In this second call for proposals, opened in November, ODL received 18 proposals from 14 different MIT departments and centers. The MITx Faculty Advisory Committee selected eight projects to be funded following a comprehensive review.
Recipients of the MITx Grants are:
- 3.012 (Fundamentals of Materials Science and Engineering), Department of Materials Science and Engineering, submitted by Professor Silvia Gradečak and digital learning scientist Jessica Sandland;
- 6.805 (Foundations of Information Policy), Department of Electrical Engineering and Computer Science, submitted by Professor Hal Abelson, Professor Michael Fischer (Department of Anthropology), and principal research scientist Daniel Weitzner (Computer Science and Artificial Intelligence Laboratory);
- 7.28/7.58 (Molecular Biology: RNA Processing and Translation), Department of Biology, submitted by Professor Steve Bell, Professor Tania Baker, and digital learning scientist Mary Ellen Wiltrout;
- 8.04 (Quantum Mechanics), Department of Physics, submitted by Professor Barton Zwiebach and digital learning scientist Saif Rayyan;
- 8.422 (Atomic and Optical Physics II), Department of Physics, submitted by Professor Wolfgang Ketterle and digital learning scientist Saif Rayyan;
- 17.571 (Contemporary African Democracy), Department of Political Science, submitted by Professor Evan Lieberman;
- 18.03 (Linear Differential Equations), Department of Mathematics, submitted by Professor David Jerison and digital learning scientist Jennifer French; and
- 21H.214 (Visualizing the Philippines), Department of History, submitted by Professor Christopher Capozzola.

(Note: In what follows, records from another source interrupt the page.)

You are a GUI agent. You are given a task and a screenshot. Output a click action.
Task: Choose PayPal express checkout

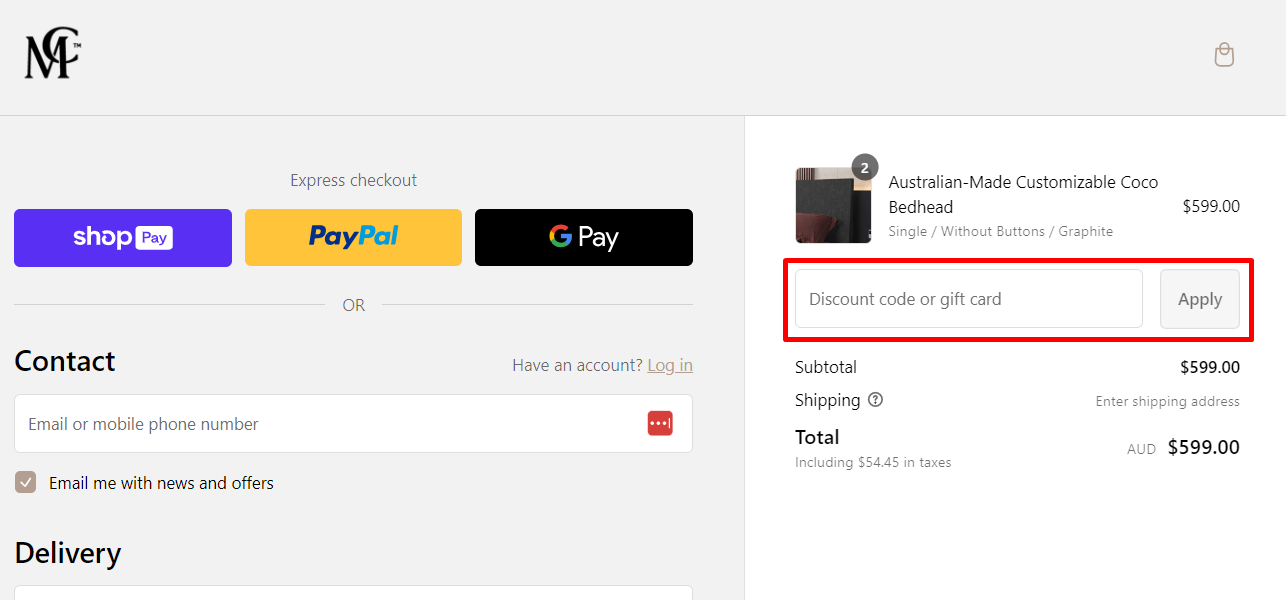click(353, 238)
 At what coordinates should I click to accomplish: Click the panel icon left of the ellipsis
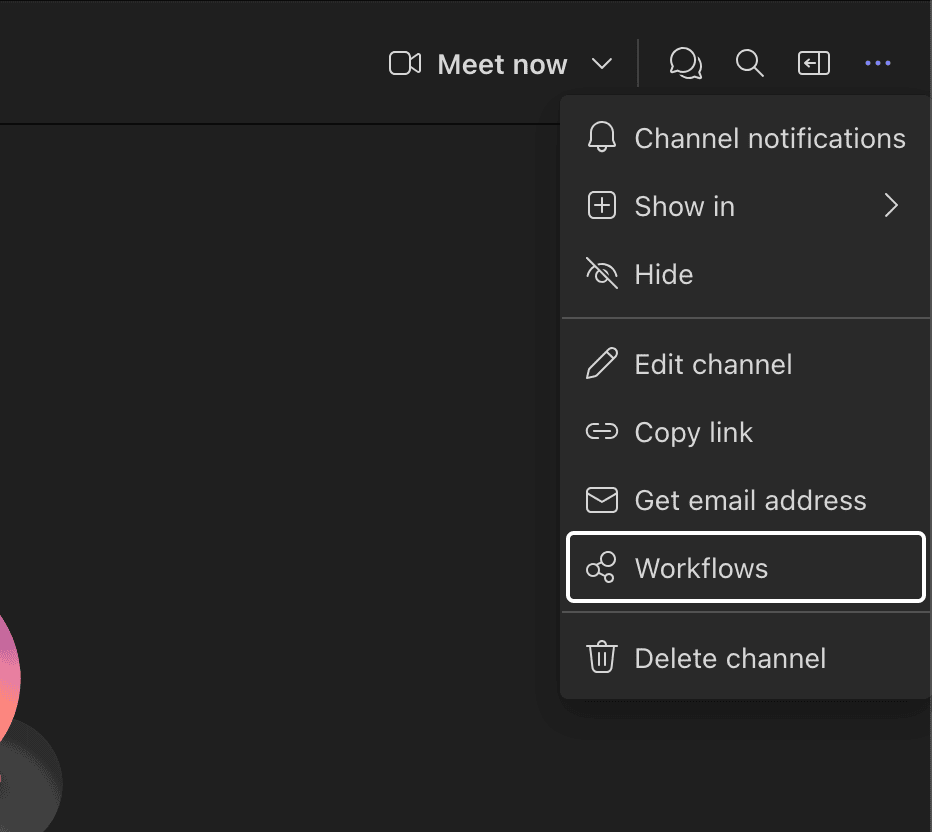tap(813, 64)
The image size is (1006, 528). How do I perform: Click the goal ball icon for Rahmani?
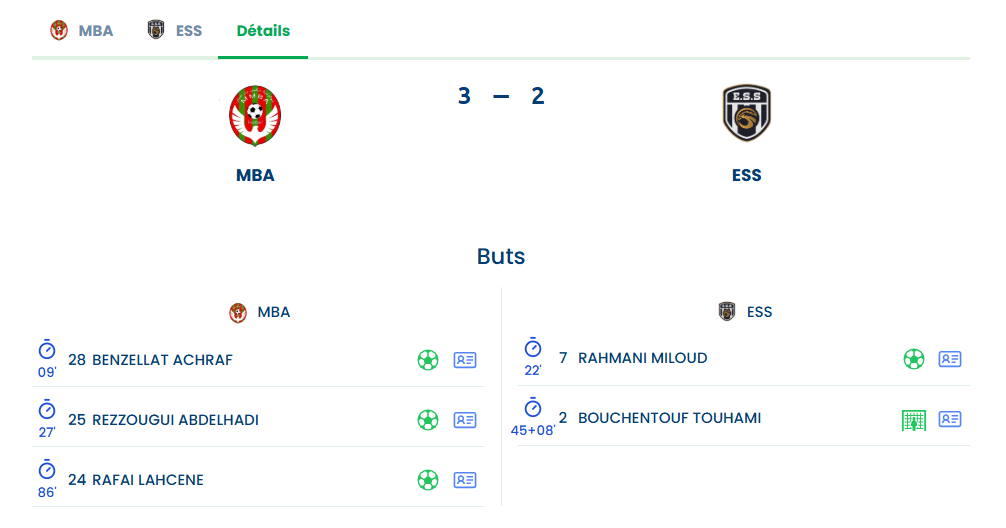point(914,359)
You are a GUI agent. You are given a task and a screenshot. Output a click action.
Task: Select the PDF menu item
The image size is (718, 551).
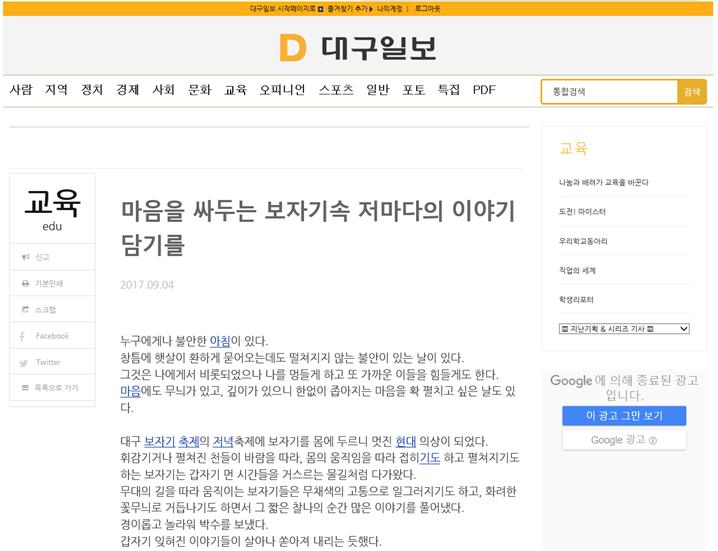(484, 90)
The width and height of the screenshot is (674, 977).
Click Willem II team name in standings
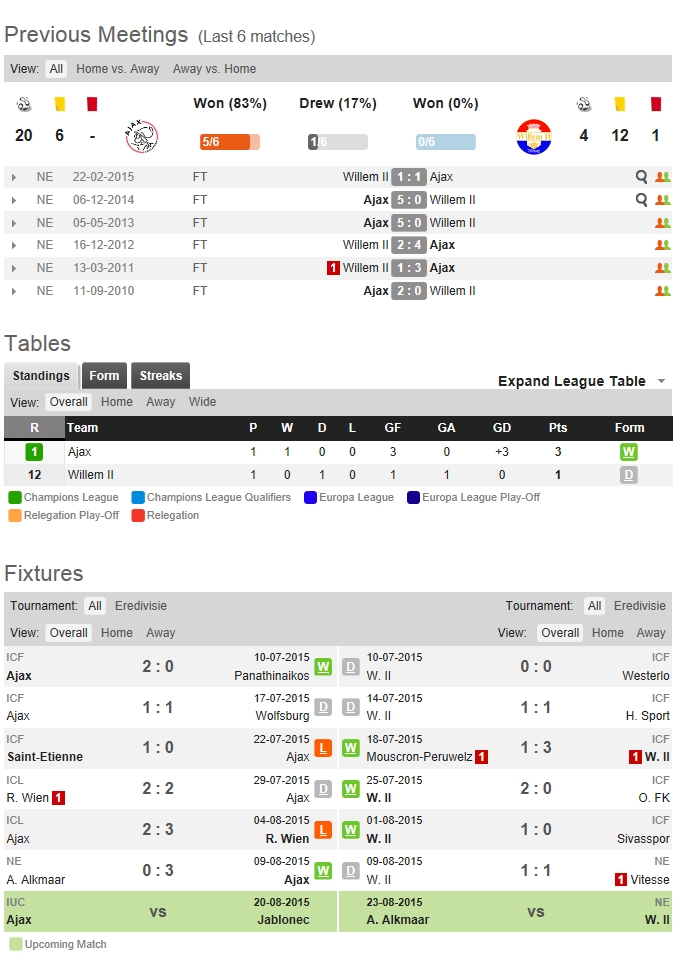[x=91, y=475]
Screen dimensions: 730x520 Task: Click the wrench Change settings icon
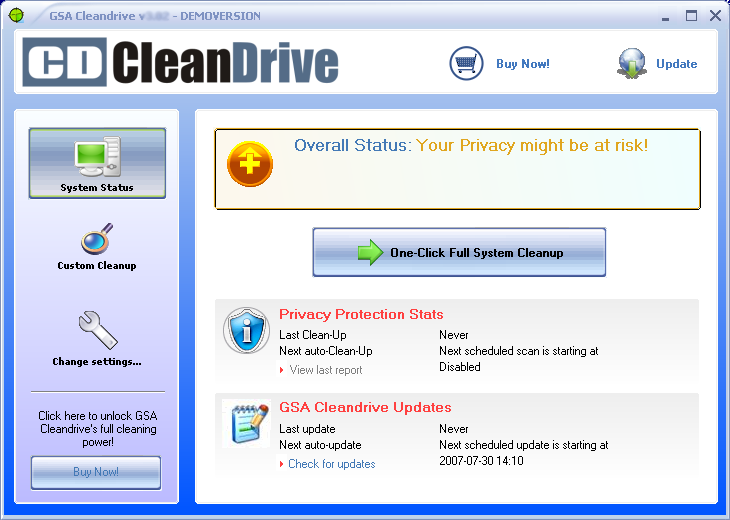pos(97,330)
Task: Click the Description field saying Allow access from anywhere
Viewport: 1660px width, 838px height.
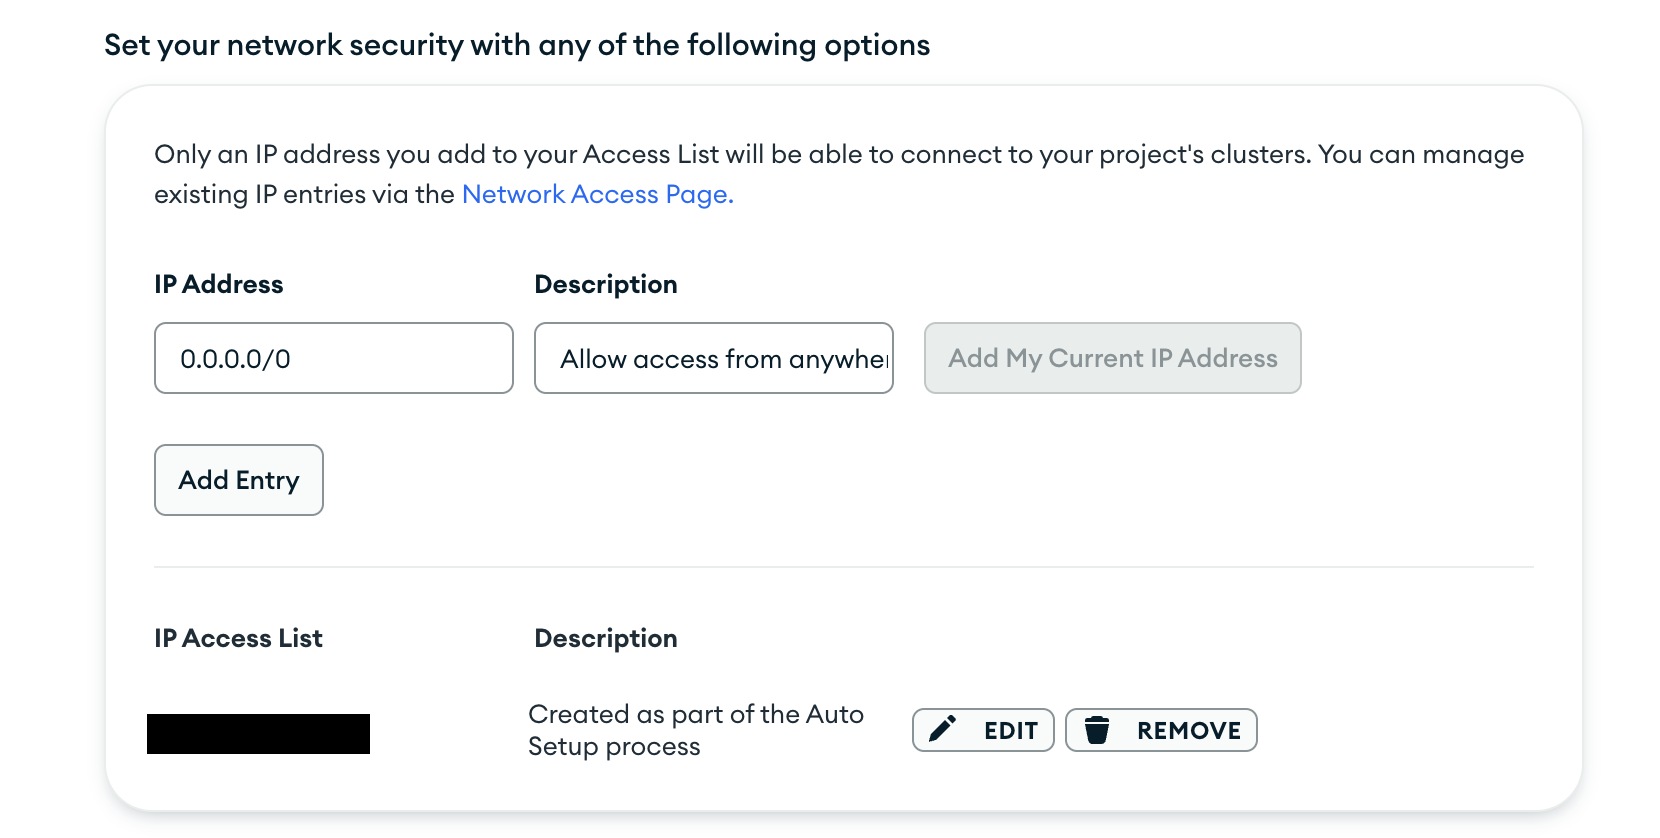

“MITx grants provide a fantastic mechanism for developing new courses. It is an enormous privilege to work with the MITx Faculty Advisory Committee in reviewing the grant applications,” said committee co-chair Professor Hazel Sive. “The review was very well organized by ODL staff, and ran as a fair and collegial process.”
Each round, ODL outlines several specific objectives that digital learning project proposals should aim to meet. Goals for this call included teaching using digital methods not possible in the traditional classroom, leveraging research-based teaching practices, and measuring student learning.
"The quality of the proposals was really very high. Hazel did an amazing job of chairing the NSF-like grant review process. I thank her and the other faculty on the committee for their diligence and thoughtfulness,” said Sanjay Sarma, vice president of open learning and co-chair of the MITx Faculty Advisory Committee.
Though budgetary constraints limited the number of proposals that could be funded, the review committee provided constructive feedback for the remaining grant applications and advised faculty on finding alternate routes for these projects. Overall, the proposals received exceeded expectations and continued to demonstrate the commitment of MIT faculty and their academic departments to transforming education both at MIT and beyond the campus.
The projects will begin development this summer. The MITx Grant Program will be opened twice annually, with the next one expected later this year. In the meantime, ODL welcomes inquiries from any MIT faculty member about how they can incorporate digital learning into their current teaching or explore a new project.